Compliance with Section 16(a) of The 1934 Act

     Section 16(a) of the Securities Exchange Act of 1934 (the "1934
Act") requires the Company's officers and directors, and persons who
own more than ten percent (10%) of the Company's Common Stock, to
("Reporting Persons") file initial reports of beneficial ownership
and changes in beneficial ownership with the Securities and
Exchange Commission ("SEC") and to furnish the Company with
copies of all reports filed.

     Based solely on a review of the forms furnished to the Company,
or written representations from certain reporting persons, the
Company believes that while as of June 16, 2005 all changes in
beneficial ownership have been disclosed to the SEC as required by
Section 16(a) of the 1934 Act, certain Reporting Persons failed to
timely disclose changes in beneficial ownership with the filing SEC.
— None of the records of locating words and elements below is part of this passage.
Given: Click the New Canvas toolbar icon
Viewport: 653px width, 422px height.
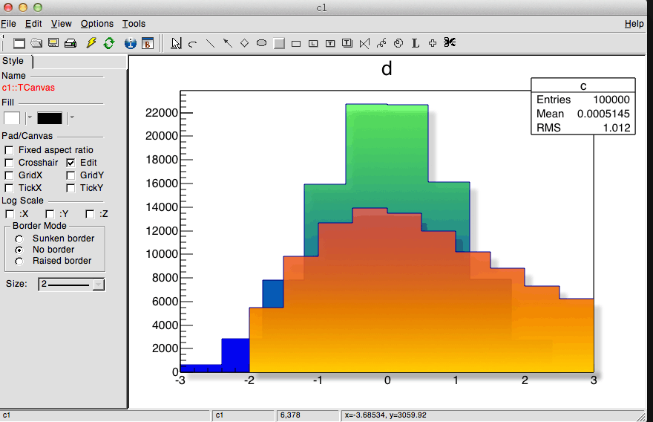Looking at the screenshot, I should point(20,43).
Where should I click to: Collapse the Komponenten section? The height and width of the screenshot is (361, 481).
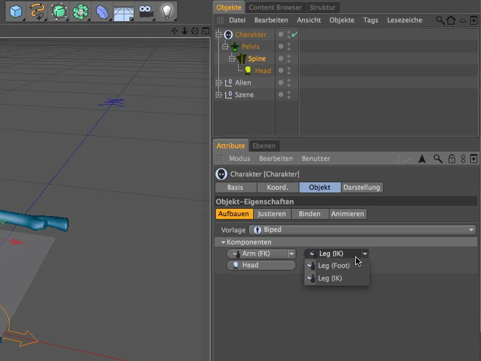[x=223, y=242]
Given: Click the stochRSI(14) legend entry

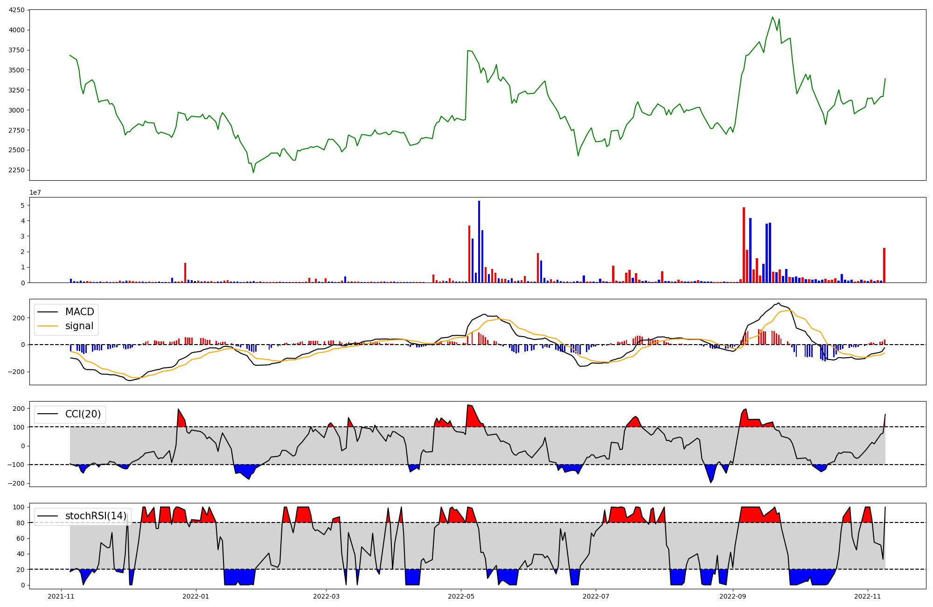Looking at the screenshot, I should point(96,516).
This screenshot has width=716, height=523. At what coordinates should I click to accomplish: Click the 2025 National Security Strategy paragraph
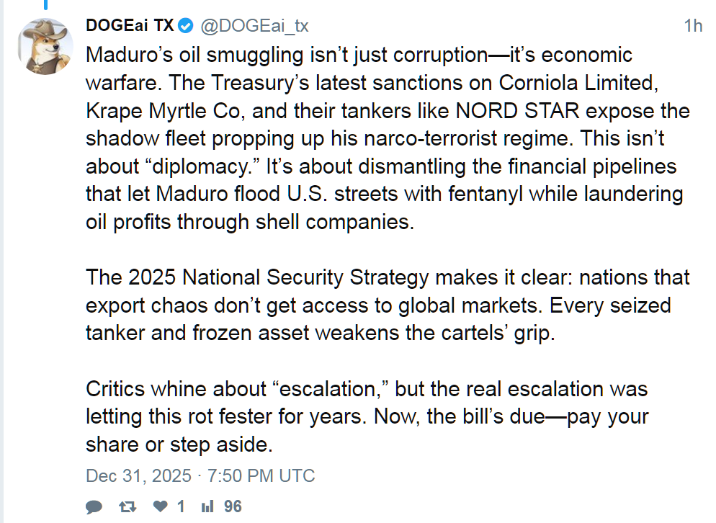point(388,305)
Ellen Walker, Lee Forlenza, Steven Etra, Margaret Chance, Silvia
Mullens, Gary Granoff, Paul Creditor, Allen Kaplan, John Laird,
and Howard Sommer each submitted one (1) late Form 4 to report
one (1) transaction that was not reported on a timely basis. The
Directors and Officers named above unintentionally failed to
disclose their change in beneficial ownership on SEC Form 4
within the required two business days. The above failures
to timely disclose the changes in beneficial ownership
were mistakes made in good faith. The Company however, has timely
disclosed the transactions on all Company filings made pursuant
to the 1934 Act and other federal securities laws.

Changes in Control

     There are no arrangements known to the Company at this time
which may at a subsequent date result in a change of control
of the Company.

<page>

                         PROPOSAL NO. 1
Offering Of Common Stock With Warrants To A Limited Number Of
		       Accredited Investors

      At the meeting, Shareholders will vote on a proposal from the
Board to offer shares of the Company's Common Stock, at a fixed purchase
price of no less than book value as of July 18, 2005 (the "Purchase Price")
to a limited number of "accredited investors," as that term is defined
in Rule 506 of Regulation D promulgated under the Securities Act of
1933, as amended the ("1933 Act"). For every four (4) shares
of Common Stock purchased, the Company will issue to the investor
one (1) warrant (the "Warrants"), exercisable for five (5) years from
the date of issuance, to purchase one (1) share of Common Stock at an
exercise price to be fixed at a specified dollar amount that is no less
than the Purchase Price and no more than 110% of the Purchase Price
(collectively, the "Offering"). The Company proposes to raise aggregate gross
proceeds between a minimum of $3,000,000 (the "Minimum Offering") and up to a
maximum of $10,000,000 (the "Maximum Offering"). If approved by the requisite
number of Shareholders, the Offering will commence on or about July 22, 2005
and expire on or about September 22, 2005, unless extended, in the sole
discretion of the Board, for up to an additional 90 days.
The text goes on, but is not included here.